Florence Jepkosgei Chepsoi, Kenyan long distance runner has been sentenced to serve a one-year community service for faking documents as part of her defence on a doping charge, the Anti-Doping Association of Kenya (ADAK) announced.

She becomes the first Kenyan athlete to be found guilty in a criminal court.

The verdict was handed down after the trial in Eldoret following an investigation lasting a number of years.

The 36-year-old marathon runner was banned for two years in 2017 for using the performance-boosting drug Prednisolone.

She was found guilty of providing false medical records from Eldoret’s Uasin Gishu Hospital to support her defence case when she appeared before the Kenyan Sports Disputes Tribunal.

“The Uasin Gishu district hospital confirmed that those medical documents had been forged, and that the athlete had not been treated at the said hospital,” ADAK said in a statement.

Over 60 Kenyan athletes have been suspended in the last five years for doping offences, including whereabout failures, a violation of the World Athletics anti-doping rules.

Kenya’s 2016 Olympic women’s marathon champion Jemima Sumgong is serving a lengthy ban after she was found to have falsified medical documents in an attempt to tamper with a positive test for EPO.

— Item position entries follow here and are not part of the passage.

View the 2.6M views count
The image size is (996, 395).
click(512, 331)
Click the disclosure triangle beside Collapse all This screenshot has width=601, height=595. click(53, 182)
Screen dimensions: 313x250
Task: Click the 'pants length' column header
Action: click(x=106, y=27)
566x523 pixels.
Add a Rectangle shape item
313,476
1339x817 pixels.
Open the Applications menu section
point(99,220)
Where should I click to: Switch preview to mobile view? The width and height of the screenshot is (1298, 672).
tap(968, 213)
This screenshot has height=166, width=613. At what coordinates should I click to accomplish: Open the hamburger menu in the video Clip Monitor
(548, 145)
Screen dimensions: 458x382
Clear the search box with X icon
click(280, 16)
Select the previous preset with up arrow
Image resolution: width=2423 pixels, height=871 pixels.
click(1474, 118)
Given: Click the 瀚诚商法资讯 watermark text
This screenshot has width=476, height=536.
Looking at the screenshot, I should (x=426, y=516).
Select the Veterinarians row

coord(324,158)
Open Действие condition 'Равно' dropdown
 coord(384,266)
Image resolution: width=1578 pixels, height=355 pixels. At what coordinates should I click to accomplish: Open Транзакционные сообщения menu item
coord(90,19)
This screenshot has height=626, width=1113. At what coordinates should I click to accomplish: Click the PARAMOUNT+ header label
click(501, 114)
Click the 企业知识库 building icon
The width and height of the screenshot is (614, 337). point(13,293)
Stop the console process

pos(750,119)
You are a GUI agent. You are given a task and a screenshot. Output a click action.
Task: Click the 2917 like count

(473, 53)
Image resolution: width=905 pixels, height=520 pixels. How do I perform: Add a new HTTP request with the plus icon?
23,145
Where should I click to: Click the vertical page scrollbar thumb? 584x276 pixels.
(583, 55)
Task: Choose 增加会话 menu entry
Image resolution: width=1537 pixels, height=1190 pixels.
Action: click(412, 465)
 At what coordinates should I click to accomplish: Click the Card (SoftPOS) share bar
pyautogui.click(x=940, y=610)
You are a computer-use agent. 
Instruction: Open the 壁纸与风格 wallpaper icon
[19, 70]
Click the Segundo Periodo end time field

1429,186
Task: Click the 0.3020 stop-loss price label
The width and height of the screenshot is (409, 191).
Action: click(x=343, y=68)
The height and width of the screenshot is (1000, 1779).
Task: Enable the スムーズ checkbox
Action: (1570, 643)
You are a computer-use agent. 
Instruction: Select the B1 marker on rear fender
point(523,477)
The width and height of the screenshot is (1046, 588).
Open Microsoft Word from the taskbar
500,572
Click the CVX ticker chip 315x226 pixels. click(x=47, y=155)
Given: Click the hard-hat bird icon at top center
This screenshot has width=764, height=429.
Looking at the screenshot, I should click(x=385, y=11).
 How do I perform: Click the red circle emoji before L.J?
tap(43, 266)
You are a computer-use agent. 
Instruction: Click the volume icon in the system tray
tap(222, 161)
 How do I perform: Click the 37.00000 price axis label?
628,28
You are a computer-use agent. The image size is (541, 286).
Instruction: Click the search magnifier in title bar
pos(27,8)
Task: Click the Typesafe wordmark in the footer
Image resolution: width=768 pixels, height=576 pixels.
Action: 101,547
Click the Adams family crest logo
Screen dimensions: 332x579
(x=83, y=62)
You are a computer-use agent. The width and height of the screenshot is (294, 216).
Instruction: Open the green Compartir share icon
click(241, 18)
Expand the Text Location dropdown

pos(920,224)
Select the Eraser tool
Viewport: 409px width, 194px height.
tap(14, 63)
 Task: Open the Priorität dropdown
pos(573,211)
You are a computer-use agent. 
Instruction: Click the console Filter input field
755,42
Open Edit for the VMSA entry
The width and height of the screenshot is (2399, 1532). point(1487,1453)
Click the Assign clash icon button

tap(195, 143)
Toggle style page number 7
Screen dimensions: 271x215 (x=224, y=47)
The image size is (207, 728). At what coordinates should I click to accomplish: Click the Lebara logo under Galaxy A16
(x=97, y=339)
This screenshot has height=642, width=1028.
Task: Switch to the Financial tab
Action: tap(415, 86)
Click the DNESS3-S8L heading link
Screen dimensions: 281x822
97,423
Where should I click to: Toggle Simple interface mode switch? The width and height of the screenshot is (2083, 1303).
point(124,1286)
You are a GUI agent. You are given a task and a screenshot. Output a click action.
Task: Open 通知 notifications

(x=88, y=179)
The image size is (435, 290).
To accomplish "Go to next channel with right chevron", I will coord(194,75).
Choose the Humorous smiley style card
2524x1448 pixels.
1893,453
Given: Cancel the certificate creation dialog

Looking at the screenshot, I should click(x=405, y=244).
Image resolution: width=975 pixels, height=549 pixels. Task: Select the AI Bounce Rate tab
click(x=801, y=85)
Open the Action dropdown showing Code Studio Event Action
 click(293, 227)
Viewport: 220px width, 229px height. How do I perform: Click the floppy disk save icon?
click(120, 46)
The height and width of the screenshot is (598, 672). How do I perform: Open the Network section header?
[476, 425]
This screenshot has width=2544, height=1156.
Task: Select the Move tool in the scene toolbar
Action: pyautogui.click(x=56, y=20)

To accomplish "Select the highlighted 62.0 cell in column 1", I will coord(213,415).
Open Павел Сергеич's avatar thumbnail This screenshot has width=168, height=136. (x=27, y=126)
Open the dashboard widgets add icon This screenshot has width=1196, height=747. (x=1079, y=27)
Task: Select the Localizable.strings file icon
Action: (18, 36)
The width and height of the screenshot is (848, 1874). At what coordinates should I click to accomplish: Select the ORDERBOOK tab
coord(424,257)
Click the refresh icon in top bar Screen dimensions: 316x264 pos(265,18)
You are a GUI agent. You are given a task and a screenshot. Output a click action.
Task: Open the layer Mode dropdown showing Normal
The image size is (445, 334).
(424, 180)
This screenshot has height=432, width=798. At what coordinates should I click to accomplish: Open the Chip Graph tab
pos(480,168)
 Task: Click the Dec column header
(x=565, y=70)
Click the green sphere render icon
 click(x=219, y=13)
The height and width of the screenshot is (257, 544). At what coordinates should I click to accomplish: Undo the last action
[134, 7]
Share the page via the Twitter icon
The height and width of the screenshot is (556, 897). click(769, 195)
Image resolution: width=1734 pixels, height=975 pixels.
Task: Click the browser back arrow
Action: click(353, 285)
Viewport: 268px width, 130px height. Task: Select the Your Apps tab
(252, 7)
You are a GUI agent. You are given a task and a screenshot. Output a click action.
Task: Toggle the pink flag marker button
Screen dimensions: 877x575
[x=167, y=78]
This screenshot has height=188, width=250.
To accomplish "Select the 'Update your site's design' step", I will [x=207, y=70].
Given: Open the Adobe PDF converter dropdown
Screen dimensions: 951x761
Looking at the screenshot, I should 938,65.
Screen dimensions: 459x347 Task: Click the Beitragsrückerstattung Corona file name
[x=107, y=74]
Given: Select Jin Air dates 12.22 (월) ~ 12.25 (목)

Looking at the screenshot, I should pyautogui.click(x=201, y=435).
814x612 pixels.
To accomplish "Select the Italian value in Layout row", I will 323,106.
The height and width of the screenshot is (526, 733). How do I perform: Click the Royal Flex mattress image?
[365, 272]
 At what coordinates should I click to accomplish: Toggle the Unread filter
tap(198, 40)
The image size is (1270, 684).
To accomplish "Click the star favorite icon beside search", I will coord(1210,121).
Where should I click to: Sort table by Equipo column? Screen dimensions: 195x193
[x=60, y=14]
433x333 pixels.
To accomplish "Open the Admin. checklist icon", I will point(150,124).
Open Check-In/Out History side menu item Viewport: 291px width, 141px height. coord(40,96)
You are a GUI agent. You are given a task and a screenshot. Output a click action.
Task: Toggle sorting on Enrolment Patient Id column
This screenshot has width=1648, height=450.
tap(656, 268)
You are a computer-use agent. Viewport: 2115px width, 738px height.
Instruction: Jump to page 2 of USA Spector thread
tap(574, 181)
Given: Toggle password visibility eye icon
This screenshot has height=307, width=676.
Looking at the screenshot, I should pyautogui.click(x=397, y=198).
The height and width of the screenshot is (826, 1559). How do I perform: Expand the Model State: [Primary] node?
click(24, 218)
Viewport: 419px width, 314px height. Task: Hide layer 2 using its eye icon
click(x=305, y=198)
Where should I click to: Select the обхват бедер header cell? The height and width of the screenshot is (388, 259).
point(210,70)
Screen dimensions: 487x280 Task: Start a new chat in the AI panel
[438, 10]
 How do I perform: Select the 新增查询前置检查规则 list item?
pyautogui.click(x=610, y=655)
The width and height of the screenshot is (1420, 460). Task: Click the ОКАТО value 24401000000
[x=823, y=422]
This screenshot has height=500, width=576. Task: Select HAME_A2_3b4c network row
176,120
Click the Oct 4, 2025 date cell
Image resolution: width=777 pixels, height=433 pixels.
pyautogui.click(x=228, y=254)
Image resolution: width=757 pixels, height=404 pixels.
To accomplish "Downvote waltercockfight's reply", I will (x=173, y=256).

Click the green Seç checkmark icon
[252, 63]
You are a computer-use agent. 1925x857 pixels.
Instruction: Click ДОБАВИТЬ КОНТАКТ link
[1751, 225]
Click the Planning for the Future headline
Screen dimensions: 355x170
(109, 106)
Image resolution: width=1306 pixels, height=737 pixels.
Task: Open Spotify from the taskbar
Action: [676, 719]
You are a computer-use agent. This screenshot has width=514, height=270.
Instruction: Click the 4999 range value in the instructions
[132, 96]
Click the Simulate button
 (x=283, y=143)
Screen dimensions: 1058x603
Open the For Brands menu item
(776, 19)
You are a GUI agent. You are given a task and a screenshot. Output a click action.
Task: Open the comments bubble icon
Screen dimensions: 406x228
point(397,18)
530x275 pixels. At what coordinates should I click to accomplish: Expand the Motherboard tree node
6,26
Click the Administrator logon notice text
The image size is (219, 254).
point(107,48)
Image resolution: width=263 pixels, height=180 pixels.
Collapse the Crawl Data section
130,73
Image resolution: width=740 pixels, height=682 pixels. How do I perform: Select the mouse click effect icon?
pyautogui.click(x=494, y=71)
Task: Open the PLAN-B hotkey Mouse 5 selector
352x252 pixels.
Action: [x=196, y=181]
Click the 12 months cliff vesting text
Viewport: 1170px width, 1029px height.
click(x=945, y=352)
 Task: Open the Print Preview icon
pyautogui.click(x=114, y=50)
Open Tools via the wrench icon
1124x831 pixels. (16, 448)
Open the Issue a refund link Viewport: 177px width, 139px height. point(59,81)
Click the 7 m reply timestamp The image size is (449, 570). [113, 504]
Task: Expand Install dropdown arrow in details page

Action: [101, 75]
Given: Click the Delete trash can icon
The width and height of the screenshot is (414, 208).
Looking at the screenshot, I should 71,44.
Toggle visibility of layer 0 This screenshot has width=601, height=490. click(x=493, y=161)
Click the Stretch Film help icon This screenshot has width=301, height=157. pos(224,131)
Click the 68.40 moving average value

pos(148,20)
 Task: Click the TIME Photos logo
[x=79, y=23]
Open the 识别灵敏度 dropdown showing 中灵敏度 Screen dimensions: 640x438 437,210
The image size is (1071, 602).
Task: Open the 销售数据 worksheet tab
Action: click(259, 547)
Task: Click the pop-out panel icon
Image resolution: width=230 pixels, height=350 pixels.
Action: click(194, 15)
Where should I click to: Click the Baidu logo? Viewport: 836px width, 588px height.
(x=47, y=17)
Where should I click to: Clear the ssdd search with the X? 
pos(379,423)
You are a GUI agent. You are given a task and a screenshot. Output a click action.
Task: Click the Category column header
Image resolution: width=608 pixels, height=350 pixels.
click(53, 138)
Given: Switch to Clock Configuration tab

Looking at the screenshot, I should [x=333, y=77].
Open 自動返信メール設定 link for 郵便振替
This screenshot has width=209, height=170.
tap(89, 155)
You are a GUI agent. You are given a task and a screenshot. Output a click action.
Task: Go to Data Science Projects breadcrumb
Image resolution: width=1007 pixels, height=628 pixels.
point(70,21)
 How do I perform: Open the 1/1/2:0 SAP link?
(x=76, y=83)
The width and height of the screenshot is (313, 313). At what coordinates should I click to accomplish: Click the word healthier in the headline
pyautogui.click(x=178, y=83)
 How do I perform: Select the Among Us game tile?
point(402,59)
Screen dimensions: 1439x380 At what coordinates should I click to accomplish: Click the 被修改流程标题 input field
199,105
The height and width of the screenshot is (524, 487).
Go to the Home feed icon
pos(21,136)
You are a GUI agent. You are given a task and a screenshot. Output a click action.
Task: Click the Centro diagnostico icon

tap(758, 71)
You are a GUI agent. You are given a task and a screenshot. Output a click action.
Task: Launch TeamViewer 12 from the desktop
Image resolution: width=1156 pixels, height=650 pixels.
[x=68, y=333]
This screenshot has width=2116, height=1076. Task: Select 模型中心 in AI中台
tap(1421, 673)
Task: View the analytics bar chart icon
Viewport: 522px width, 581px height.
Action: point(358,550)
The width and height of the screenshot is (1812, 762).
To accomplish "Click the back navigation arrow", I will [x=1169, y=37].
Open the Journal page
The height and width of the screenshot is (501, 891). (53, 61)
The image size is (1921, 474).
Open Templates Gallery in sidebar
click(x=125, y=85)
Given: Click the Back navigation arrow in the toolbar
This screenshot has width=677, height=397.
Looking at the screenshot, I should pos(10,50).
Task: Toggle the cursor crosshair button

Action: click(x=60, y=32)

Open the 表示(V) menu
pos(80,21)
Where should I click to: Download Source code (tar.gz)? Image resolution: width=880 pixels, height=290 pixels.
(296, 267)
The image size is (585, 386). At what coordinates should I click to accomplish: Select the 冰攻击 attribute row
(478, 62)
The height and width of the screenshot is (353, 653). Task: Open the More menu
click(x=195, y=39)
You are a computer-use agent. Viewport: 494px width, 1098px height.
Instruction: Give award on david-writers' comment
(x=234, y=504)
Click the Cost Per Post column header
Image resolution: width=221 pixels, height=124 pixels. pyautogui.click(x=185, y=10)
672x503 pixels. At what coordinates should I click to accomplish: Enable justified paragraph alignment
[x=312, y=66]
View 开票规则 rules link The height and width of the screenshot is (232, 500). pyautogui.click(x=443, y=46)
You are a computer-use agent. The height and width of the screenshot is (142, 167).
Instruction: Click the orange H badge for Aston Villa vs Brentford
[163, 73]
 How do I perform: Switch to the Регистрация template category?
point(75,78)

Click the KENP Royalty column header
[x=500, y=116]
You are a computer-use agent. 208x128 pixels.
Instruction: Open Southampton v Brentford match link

Sumgong, the first Kenyan woman to win an Olympic marathon, tested positive for the blood-booster in an out-of-competition test five months after winning gold in Rio.

It’s rare for an athlete to face criminal charges for doping offences, although Chepsoi is not the first worldwide.

Criminal prosecutors normally target people such as doctors and other support staff who facilitate doping in what they refer to as doping conspiracies rather than the athletes themselves. The World Anti-Doping Agency recommends athletes do not face criminal prosecution for doping.

The United States passed a law in December that criminalised doping conspiracies and allows U.S. prosecutors to go after doping schemes at international events in which Americans are involved as athletes, sponsors or broadcasters. The Rodchenkov Anti-Doping Act was named after Grigory Rodchenkov, the former Moscow lab director who helped uncover state-sponsored doping by Russian athletes.